First volume in The Ethical Magical Girl

Part I: The Princess and the Rat

    The screaming came from the alley to Steve’s right; it was high-pitched, the voice of a child in terror and pain. Steve found himself sprinting down the alley before he’d even consciously realized what he was going to do. This sure wasn’t what I expected after leaving work. Most days he walked home from Barron’s Bagels after cleaning up and making sure the shop was set up for the morning crew, and either prepared for an evening of gaming, or just watched whatever happened to appeal to him.
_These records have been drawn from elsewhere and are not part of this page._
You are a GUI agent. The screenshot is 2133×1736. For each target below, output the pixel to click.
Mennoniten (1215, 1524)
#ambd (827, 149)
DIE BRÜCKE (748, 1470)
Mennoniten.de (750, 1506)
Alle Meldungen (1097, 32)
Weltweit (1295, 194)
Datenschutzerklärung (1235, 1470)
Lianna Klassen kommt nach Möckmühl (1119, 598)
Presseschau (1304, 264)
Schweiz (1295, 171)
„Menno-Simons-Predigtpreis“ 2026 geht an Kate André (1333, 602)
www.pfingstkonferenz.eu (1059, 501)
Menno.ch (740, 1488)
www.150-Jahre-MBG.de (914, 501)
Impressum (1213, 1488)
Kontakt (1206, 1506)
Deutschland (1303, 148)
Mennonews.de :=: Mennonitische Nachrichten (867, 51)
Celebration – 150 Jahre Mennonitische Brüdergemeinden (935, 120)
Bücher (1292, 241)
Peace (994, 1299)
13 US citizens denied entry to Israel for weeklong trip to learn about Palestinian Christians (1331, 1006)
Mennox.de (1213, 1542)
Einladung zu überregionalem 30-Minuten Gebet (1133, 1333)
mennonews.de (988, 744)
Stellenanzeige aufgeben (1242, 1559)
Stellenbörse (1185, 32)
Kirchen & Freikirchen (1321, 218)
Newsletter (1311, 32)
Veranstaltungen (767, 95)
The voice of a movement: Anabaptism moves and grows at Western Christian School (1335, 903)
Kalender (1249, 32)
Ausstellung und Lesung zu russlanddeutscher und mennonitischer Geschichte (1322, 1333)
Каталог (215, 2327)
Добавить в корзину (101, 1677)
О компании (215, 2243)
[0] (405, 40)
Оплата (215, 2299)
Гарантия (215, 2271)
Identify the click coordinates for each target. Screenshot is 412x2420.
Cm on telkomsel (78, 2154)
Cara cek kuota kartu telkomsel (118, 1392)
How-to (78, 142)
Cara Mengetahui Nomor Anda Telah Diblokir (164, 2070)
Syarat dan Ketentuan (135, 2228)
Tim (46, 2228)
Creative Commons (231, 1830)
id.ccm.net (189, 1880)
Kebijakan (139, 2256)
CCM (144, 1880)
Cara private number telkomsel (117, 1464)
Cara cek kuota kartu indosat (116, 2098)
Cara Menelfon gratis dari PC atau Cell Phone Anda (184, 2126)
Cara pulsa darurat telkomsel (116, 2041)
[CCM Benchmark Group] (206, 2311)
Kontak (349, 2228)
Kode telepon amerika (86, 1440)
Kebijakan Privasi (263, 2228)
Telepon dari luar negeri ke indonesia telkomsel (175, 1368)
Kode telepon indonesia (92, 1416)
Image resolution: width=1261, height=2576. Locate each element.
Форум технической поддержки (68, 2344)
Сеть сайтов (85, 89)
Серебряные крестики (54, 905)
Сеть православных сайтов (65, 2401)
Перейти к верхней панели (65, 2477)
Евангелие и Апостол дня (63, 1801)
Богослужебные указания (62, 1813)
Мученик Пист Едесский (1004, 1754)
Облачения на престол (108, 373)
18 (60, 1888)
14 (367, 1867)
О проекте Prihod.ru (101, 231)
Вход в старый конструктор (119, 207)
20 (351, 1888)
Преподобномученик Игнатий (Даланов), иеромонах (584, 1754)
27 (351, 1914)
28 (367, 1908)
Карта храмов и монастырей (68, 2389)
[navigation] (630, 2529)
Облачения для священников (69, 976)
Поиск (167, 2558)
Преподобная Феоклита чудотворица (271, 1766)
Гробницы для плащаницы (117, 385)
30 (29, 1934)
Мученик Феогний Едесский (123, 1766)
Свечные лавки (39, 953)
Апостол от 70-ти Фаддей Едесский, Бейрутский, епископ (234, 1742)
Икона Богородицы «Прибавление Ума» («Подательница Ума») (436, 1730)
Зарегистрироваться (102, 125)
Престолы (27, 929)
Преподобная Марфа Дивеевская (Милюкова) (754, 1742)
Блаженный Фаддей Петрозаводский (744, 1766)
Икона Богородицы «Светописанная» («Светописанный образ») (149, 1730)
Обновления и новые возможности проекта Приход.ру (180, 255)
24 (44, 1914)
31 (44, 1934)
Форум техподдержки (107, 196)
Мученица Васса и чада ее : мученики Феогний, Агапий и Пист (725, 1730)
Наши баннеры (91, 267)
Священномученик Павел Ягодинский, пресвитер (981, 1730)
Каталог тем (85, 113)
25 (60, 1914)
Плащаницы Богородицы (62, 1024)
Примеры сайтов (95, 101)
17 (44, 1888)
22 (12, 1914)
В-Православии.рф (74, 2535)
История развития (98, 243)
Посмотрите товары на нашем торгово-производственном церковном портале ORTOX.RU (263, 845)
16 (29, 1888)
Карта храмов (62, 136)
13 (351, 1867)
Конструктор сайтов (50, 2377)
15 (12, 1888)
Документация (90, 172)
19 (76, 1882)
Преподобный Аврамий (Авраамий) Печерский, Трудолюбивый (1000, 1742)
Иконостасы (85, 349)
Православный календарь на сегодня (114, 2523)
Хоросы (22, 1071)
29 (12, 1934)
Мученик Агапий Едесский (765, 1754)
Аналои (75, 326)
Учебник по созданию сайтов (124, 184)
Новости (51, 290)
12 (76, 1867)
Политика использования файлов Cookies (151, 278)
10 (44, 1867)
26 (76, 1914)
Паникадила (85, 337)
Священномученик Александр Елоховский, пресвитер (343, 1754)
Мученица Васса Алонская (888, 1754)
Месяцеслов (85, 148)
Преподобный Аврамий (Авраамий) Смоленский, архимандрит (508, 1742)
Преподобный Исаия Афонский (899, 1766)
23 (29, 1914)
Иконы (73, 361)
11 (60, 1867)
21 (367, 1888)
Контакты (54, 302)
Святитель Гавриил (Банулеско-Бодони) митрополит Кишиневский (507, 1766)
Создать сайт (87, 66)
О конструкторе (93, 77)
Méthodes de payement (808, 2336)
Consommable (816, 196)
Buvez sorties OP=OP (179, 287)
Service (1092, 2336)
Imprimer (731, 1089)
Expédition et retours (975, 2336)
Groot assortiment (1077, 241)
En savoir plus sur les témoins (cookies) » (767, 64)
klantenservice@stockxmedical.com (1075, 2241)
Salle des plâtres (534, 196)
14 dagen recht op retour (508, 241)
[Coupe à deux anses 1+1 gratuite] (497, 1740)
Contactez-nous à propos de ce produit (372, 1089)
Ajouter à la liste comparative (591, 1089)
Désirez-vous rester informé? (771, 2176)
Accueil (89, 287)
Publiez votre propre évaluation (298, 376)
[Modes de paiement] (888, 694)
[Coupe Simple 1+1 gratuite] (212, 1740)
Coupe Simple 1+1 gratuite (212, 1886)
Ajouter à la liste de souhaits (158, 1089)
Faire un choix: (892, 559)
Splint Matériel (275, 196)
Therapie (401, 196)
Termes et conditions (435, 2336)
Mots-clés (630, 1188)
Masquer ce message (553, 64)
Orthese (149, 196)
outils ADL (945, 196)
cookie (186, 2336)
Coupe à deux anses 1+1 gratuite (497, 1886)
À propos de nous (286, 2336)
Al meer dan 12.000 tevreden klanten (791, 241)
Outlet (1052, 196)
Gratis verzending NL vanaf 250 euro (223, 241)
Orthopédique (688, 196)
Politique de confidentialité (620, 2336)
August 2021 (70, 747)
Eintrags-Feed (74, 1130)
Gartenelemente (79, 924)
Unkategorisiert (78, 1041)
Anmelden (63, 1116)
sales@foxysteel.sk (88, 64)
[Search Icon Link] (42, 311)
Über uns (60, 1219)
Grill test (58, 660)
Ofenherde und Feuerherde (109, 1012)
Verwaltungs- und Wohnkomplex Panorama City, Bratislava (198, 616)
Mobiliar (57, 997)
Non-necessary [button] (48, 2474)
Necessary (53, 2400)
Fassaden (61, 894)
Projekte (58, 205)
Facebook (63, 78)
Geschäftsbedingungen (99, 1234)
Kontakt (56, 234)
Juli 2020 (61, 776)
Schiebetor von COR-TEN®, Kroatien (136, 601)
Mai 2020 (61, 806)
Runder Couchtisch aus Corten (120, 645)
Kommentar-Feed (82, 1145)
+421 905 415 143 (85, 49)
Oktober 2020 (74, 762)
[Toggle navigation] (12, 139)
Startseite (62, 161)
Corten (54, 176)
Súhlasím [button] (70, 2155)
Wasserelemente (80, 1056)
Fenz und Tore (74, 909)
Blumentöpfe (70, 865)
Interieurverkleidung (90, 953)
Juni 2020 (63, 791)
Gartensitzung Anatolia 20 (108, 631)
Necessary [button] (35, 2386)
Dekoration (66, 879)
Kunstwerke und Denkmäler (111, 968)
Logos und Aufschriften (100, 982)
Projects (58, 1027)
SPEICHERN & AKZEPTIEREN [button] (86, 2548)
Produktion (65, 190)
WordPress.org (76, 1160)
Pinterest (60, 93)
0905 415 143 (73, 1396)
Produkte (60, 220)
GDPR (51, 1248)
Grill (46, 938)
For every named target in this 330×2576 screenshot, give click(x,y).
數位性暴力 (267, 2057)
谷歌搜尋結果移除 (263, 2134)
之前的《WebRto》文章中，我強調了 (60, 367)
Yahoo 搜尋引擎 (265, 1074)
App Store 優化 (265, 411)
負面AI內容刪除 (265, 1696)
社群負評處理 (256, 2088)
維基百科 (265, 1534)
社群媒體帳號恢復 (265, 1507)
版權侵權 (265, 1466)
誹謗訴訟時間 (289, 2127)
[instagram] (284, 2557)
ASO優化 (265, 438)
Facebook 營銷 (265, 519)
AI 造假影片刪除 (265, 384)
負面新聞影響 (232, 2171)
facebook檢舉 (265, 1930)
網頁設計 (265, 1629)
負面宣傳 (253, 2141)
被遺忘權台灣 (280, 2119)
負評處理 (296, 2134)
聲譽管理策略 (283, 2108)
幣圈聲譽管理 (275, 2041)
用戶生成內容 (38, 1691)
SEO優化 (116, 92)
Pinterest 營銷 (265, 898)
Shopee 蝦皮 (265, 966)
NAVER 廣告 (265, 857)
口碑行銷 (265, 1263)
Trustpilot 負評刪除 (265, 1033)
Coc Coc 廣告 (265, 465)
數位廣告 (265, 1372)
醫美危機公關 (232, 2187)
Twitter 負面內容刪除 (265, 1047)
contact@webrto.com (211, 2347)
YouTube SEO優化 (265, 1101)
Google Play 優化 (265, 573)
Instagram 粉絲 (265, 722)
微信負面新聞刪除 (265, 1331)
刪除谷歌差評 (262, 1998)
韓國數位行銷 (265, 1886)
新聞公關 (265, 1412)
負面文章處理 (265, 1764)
    It seemed that tonight wasn’t going to be quite so quiet.

    There were a lot of shapes moving at the end of the evening-shadowed alley, he realized as he shoved his way past a dumpster. He skidded to a halt, frozen for an instant by the macabre nature of the scene.

    A little boy — Emmanuel, a boy who lived in the apartment a few doors down from his — was backed into the far corner of the dead-end alley, eyes wide with fear, face bleeding, beating at dozens of feral cats that had surrounded the kid. A large white rat — a pet? — was clinging precariously to Emmanuel’s shoulder, balancing as far away from the hissing creatures as possible.

    Jesus, that looks like a Halloween diorama. Steve knew that feral cats could be dangerous in packs, but he’d never seen such a mob around here; one or two, yeah, but nothing like this. Still, it was one thing to attack a little kid, another to deal with a full-grown man. Steve didn’t like fighting, but he’d found that being six foot three and slightly over three hundred pounds with a good deal of muscle could convince most things to not even try.

    “HEY!” he bellowed. “SCAT! Get out of here!” He grabbed up a two-by-four from the ground and whacked one of the animals aside. “Go on, get!”

    All of the cats turned their heads to look at him, an eerily synchronized action that sent gooseflesh rising in chilling waves across his body. Their eyes glinted a uniform green that seemed, impossibly, to be brighter than the light in the alley, almost as though they really were glowing. As one, the entire pack hissed venomously at him and then turned back to their prey.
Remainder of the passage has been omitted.